JE SUIS PAS VENU ICI POUR SOUFFRIR. OK?!

(j’aime pas quand tu déboules dans ma vie, dans mes opinions et que tu y fais un strike, m’amenant à me dire que je pensais de la merde jusqu’ici. Tu peux comprendre?)

°

Mais pourquoi donc les adeptes de la souffrance (à l’entraînement, pour réussir dans la vie, dans les relations amoureuses, dans l’éducation des enfants) n’aiment pas « souffrir » intellectuellement?

°

Quelle étrange société, qui valorise, admet, tant de formes de violences, mais dévalorise tant l’intelligence, la remise en question, le recul (des formes de « violences » visiblement inacceptables) !

°

Le savoir peut parfois être amené de manière brutale, musclée, afin de faire réagir, cela n’en est pas moins un savoir.
La stratégie qui consiste à présenter le savoir de manière à secouer les gens a pour objectif de faire réfléchir, de faire bouger les lignes.

Sinon, le principe d’homéostasie des systèmes vivants nous conduit à passer à côté de savoirs dérangeants, à les laisser glisser sur nous, à oublier, pour continuer à vivre notre petite vie habituelle (aussi désagréable soit-elle).
Nous résistons au changement, même si ce changement pourrait être bénéfique.Nous résistons à la prise de conscience.
Nous n’aimons pas penser en-dehors du cadre imposé.Quoi qu’on en dise…

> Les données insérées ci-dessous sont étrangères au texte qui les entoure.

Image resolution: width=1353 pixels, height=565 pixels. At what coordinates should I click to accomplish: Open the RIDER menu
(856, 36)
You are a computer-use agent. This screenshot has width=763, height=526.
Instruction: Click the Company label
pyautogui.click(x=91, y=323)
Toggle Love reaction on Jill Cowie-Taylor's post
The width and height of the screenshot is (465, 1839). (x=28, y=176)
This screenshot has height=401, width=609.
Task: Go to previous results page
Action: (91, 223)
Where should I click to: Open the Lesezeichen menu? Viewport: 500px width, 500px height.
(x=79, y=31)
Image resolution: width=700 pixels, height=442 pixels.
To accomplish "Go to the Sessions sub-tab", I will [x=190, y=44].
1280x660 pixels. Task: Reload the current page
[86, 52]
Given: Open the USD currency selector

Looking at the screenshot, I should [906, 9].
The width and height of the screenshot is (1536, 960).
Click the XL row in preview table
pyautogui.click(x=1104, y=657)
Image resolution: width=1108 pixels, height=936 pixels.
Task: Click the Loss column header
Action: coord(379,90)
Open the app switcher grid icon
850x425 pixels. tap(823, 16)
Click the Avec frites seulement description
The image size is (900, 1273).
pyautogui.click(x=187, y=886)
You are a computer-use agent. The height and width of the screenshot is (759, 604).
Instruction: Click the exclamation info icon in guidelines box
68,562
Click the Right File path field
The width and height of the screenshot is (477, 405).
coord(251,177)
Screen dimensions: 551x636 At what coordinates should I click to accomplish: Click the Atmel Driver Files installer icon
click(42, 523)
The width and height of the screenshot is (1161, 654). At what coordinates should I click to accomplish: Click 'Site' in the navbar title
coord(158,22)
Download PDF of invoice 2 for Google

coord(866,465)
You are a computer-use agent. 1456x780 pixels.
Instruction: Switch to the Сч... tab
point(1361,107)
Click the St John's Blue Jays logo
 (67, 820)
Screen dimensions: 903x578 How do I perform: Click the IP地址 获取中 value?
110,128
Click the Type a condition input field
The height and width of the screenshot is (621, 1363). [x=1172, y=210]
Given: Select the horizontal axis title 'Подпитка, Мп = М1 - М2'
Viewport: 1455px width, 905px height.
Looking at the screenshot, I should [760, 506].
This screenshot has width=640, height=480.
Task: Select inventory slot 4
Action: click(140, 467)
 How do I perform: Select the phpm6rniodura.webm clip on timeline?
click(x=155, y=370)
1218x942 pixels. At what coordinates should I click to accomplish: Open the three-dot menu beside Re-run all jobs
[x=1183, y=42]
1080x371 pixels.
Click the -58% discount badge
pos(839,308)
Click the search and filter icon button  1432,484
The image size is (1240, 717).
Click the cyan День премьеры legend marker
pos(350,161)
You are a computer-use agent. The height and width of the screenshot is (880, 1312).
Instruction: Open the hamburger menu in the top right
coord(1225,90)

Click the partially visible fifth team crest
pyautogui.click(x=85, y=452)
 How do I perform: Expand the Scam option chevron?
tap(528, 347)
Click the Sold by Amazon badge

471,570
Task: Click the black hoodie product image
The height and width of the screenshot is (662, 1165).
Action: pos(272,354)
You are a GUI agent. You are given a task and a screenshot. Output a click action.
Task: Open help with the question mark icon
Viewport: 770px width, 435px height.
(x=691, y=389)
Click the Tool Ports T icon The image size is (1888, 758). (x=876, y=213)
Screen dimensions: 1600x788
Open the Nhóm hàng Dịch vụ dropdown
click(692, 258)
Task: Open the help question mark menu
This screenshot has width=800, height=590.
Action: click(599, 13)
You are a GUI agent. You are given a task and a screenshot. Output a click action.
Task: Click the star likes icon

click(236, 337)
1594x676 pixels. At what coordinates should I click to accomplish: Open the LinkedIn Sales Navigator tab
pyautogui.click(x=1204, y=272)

Et nous prétextons parfois une allergie à la forme, afin de pouvoir plus aisément fuir le fond…
Faute de dossier solide, d’arguments probants, nous cherchons le vice de procédure, allant même jusqu’à délégitimer l’auteur de propos nous perturbant.
Tout plutôt que.. penser.

C’est un phénomène naturel. il faut le savoir, le comprendre, et il faut beaucoup exercer son ouverture de système pour, soit ne pas être dérangé et tirer profit d’une approche normalement perturbante, soit être dérangé et chercher à vraiment comprendre pourquoi.
Et éventuellement débattre par la suite si nous sommes en désaccord avec le fond du sujet abordé.

 

Chacun, chacune, devrait être en mesure de se poser des questions sur son irritation, sur son rejet, sur le fait d’être perturbé, quand un savoir fait irruption dans sa vie.
Est-ce un strike?
Pourquoi ce strike?

Mais, évidemment, il est tellement plus facile de chercher à faire taire l’autre, à masquer ce qu’il dit de dérangeant, en lui reprochant, sans rire, son manque d’ouverture d’esprit, son manque de tolérance; il est plus facile de traiter ce qui nous perturbe de secte, de tenter de faire culpabiliser celui qui fait PENSER…
Il est plus facile de procéder ainsi, sans même réaliser que nous démontrons alors que nous ne sommes ni tolérants, ni ouverts d’esprits, ni aptes à penser (propre de ceux qui sont dans une secte).